## Exercise objective:
Where the listing below has a line with "You are a computer-use", write out exactly that line and every line after it, stopping after the line with "Instruction: Enable the".

Records for this task Block Start

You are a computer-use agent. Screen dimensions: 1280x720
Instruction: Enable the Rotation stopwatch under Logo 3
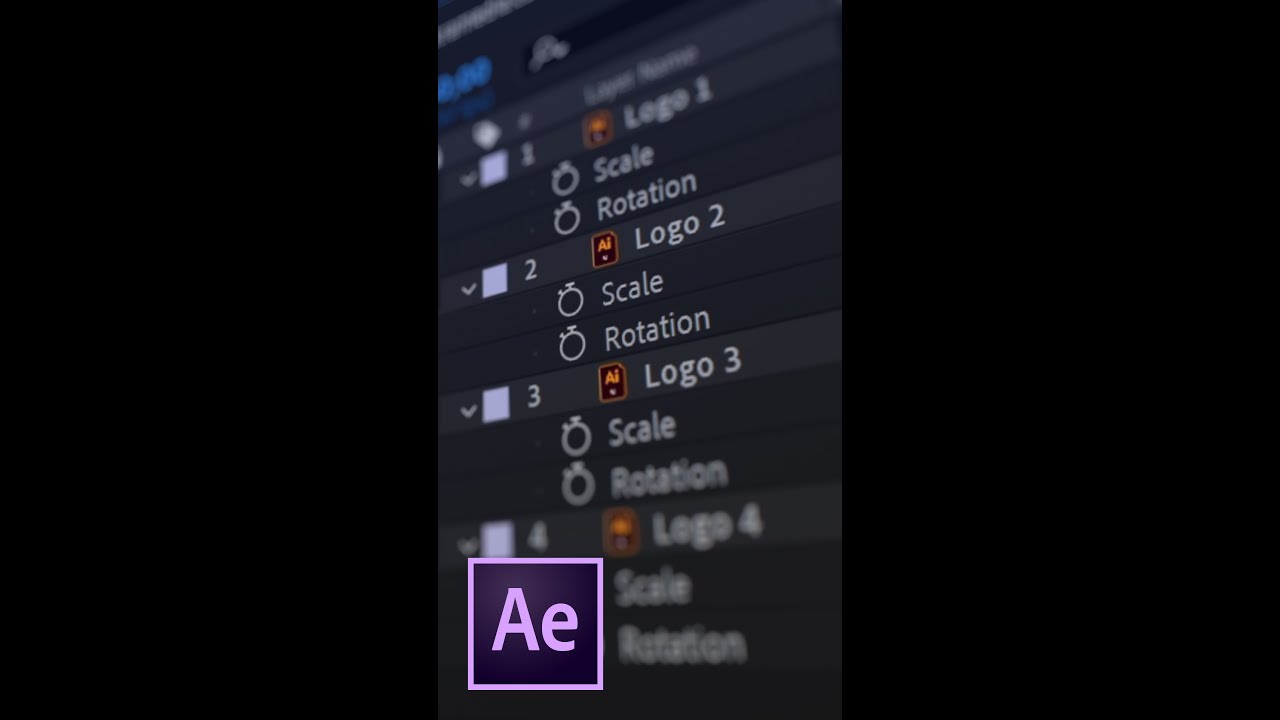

Records for this task Block End
Records for this task Block Start

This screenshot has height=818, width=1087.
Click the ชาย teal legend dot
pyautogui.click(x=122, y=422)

Records for this task Block End
Records for this task Block Start

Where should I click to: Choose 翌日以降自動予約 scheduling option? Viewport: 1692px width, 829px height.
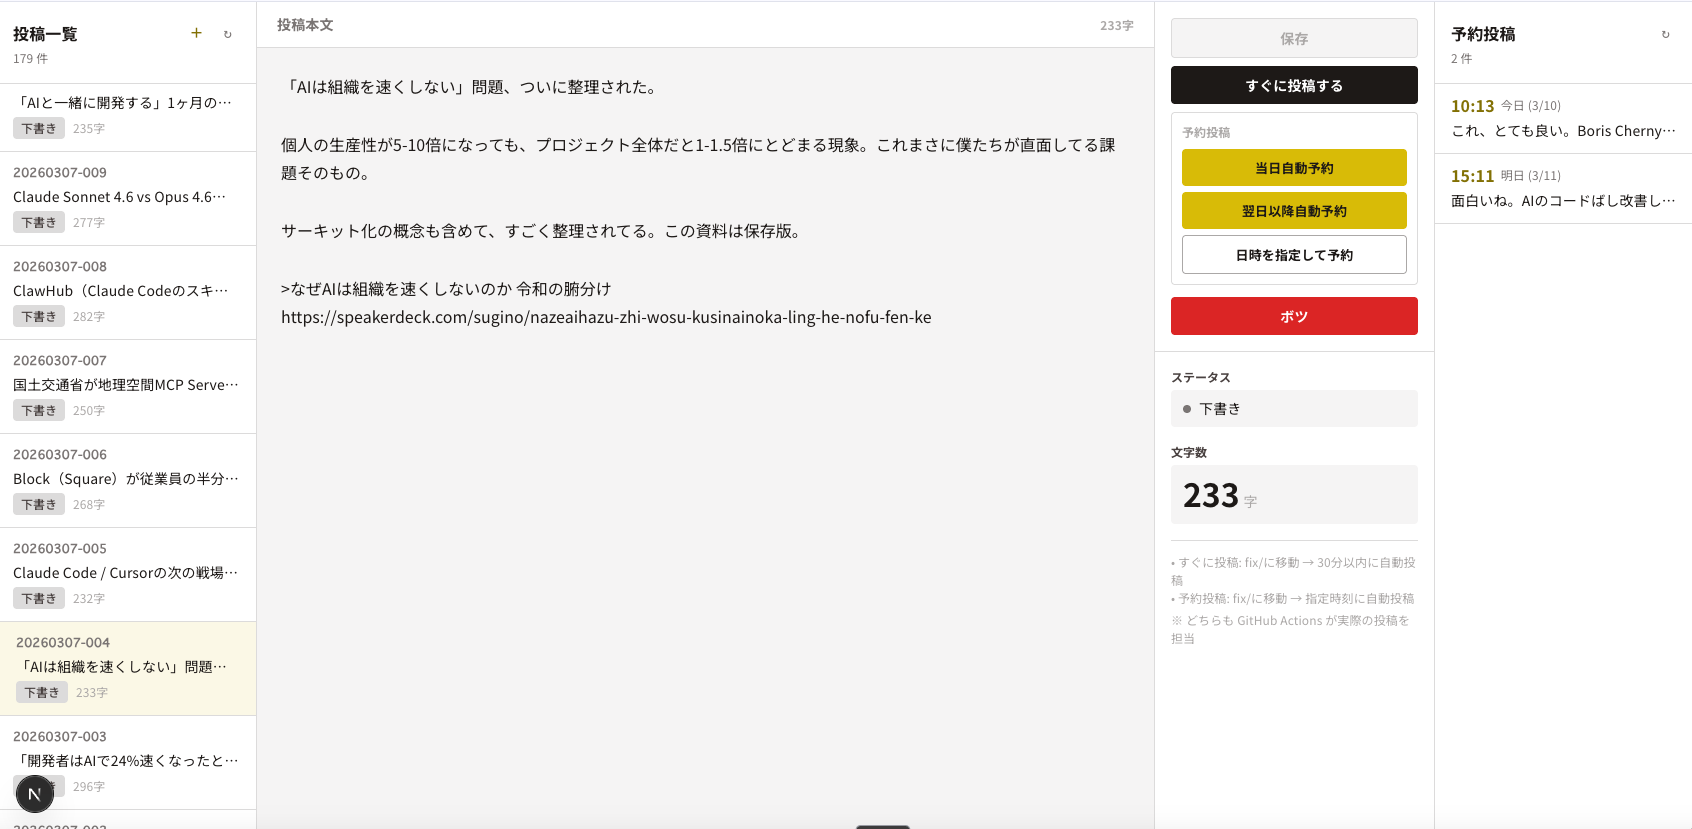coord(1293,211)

Records for this task Block End

## Task result:
You are a computer-use agent. Screen dimensions: 1280x720
Instruction: Enable the Rotation stopwatch under Logo 3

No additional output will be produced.